How averaging errors can be both useful and deceiving


As CAE engineers we are used to the mindset of questioning model accuracy. Can your finite element model capture the physics of the event it's meant to model? This is probably why the most frequent question I get when engineers build machine learning models is "How accurate is the model?".
A common way of showing accuracy for regression models is to use the coefficient of determination, or r2 (see Determining the Root of R-squared) on a validation set that the model has not previously seen. R2 is a value ranging from -Infinity to 1.0 where 1.0 is the best possible score and as it approaches zero (or falls below zero) the model is not fit for purpose. The fact that it is dimensionless makes it intuitive to work with. But what happens when the model is not predicting a scalar quantity?
In this post we will look closer at real time predictions of complete simulation results. This is a feature available in HyperWorks Design Explorer. The figure below shows such a prediction of the plastic strain contour. Let's discuss whether this prediction can be trusted.
When zooming in (right picture) we can see that plastic strain values are predicted at each element centroid. The predicted plastic strain of the two marked elements are 0.133 and 0.127 with corresponding r2 values of 0.92 and 0.87 respectively. Of course, we could do this for all the elements but even for this, relatively small (6930 elements) model it can become a bit tedious.
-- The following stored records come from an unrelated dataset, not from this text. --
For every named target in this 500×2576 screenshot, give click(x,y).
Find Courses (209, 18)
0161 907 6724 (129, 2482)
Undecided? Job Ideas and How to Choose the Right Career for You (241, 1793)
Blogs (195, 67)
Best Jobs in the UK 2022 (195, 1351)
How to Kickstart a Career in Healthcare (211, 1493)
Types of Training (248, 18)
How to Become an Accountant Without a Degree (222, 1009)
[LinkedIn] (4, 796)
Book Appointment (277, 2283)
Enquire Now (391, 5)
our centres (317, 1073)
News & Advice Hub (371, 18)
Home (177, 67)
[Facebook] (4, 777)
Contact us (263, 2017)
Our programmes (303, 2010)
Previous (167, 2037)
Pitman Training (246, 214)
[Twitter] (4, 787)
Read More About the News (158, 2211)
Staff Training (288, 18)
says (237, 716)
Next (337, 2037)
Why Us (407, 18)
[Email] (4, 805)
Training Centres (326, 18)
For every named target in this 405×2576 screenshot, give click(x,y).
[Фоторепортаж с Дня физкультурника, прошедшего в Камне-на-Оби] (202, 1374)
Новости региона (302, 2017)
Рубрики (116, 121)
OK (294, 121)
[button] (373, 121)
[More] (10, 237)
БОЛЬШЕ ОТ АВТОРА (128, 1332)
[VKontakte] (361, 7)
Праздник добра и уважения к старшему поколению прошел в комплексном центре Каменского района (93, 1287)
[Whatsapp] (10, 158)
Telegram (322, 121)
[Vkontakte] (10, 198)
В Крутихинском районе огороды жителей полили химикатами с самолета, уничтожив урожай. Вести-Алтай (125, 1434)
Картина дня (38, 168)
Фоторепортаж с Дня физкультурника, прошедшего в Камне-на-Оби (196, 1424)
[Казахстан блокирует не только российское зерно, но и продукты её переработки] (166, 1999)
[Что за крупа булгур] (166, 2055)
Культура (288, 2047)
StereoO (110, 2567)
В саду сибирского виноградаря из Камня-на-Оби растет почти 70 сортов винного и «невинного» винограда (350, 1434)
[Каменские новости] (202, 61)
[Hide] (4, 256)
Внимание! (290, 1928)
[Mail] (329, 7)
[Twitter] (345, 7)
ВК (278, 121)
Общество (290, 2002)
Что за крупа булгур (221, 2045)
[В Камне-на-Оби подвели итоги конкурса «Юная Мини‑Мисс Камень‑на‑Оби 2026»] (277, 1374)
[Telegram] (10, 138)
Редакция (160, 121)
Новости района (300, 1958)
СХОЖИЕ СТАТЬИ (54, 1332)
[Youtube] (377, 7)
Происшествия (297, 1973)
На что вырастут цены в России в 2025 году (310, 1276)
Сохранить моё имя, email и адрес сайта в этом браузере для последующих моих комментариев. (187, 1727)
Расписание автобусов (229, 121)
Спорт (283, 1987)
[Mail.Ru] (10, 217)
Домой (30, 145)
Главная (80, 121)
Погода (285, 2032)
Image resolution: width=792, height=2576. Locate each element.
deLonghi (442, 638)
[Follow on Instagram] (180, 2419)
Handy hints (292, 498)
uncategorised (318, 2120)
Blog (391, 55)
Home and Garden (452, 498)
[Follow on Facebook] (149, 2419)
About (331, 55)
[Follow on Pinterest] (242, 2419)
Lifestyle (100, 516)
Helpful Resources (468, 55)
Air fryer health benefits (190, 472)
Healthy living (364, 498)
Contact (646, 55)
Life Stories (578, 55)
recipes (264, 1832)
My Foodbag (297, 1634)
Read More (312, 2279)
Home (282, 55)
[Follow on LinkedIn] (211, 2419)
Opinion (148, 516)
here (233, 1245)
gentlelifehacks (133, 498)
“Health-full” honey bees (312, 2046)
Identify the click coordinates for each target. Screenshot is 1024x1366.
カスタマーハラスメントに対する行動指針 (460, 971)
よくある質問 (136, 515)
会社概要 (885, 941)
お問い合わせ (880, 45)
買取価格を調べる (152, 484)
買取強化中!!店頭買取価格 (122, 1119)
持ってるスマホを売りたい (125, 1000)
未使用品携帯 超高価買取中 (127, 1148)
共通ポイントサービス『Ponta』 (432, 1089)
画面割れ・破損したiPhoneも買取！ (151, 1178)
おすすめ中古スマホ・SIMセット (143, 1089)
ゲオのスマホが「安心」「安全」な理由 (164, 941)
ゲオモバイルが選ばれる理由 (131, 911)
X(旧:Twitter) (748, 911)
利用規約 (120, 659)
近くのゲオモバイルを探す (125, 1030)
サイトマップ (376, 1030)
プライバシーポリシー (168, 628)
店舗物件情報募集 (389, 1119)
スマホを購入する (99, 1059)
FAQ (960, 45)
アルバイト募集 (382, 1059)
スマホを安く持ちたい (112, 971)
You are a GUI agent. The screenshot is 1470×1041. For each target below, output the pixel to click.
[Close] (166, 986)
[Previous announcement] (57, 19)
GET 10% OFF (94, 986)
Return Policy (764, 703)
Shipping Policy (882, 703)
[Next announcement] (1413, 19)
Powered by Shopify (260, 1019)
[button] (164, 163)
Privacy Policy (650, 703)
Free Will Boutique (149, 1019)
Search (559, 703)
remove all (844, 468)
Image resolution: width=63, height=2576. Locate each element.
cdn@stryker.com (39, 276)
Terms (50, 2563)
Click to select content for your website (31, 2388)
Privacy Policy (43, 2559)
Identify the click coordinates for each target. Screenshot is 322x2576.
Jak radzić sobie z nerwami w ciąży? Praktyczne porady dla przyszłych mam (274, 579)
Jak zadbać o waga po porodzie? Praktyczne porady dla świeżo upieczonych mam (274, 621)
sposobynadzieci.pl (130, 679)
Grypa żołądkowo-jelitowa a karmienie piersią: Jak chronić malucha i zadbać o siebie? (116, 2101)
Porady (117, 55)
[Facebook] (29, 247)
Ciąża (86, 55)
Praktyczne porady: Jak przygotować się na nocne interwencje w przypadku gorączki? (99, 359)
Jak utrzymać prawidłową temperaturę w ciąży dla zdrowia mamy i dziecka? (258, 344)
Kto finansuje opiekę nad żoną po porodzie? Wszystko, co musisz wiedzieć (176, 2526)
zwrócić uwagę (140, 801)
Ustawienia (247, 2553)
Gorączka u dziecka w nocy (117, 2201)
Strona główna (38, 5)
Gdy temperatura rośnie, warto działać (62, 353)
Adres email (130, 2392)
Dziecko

One option is to calculate an average of the r2 over all the elements. This gives us an average r2 of -14.3. Wait... I'll calculate that again.... yes, that is correct.... Were we just lucky when we selected those two elements with high r2 before? Is the rest of the prediction bad? Let's dig a bit deeper.
Looking at the histogram below of the distribution of r2 values for the elements, we can see (in the small diagram), that there is a small number of large negative r2 values. Looking at the rest of the values (big diagram) we can see that most of the r2 values are good, really good in fact. 85% of the elements have an r2 of 0.5 or higher and 60% of the elements have an r2 of 0.75 or higher.
Let's look at these negative values in the table below. Te table is presented in order of increasing r2 with the variance and mean average error (MAE) presented as well. There's a number of large negative r2 values that seem to be the culprit in skewing our average r2 to be negative. We also observe that although the mean average error (MAE) for all elements stay fairly constant the variance, for each of the elements with negative r2, is approaching zero. The elements with variance close to zero are hardly affected by the design variables. We therefore expect the result to always be the same and any deviation (however small) is large compared to the variance and leads to a huge negative r2.
This means that an average r2 is not a very good metric to use for predicting entire simulation results in this way. So how do we convey that our predictive model is in fact accurate? Below are what we have been experimenting with.
Average Mean absolute error (AMAE) = 0.0023
AMAE is an average of the mean average error (MAE) of all elements. The value is relatable as it is in the same unit as the result type. In this case the maximum plastic strain is 0.6 so the AMAE is quite low in comparison.
Weighted average r2 = 0.8
Weighing the r2 values by the variance (Large variance means large weight and vice versa) leads to a metric that puts little importance to elements with low variance and more to elements with larger variance. A benefit compared to AMAE is that it's dimensionless and is therefore easier to relate to and compare to predictive models of other result types.
Average errors contoured
Finally, why not visualize the average error of each element on the model? That way we can see in what areas we can expect our largest errors to be.
These are some examples of endless possibilities in conveying model accuracy. What information would you like to see for models you have built?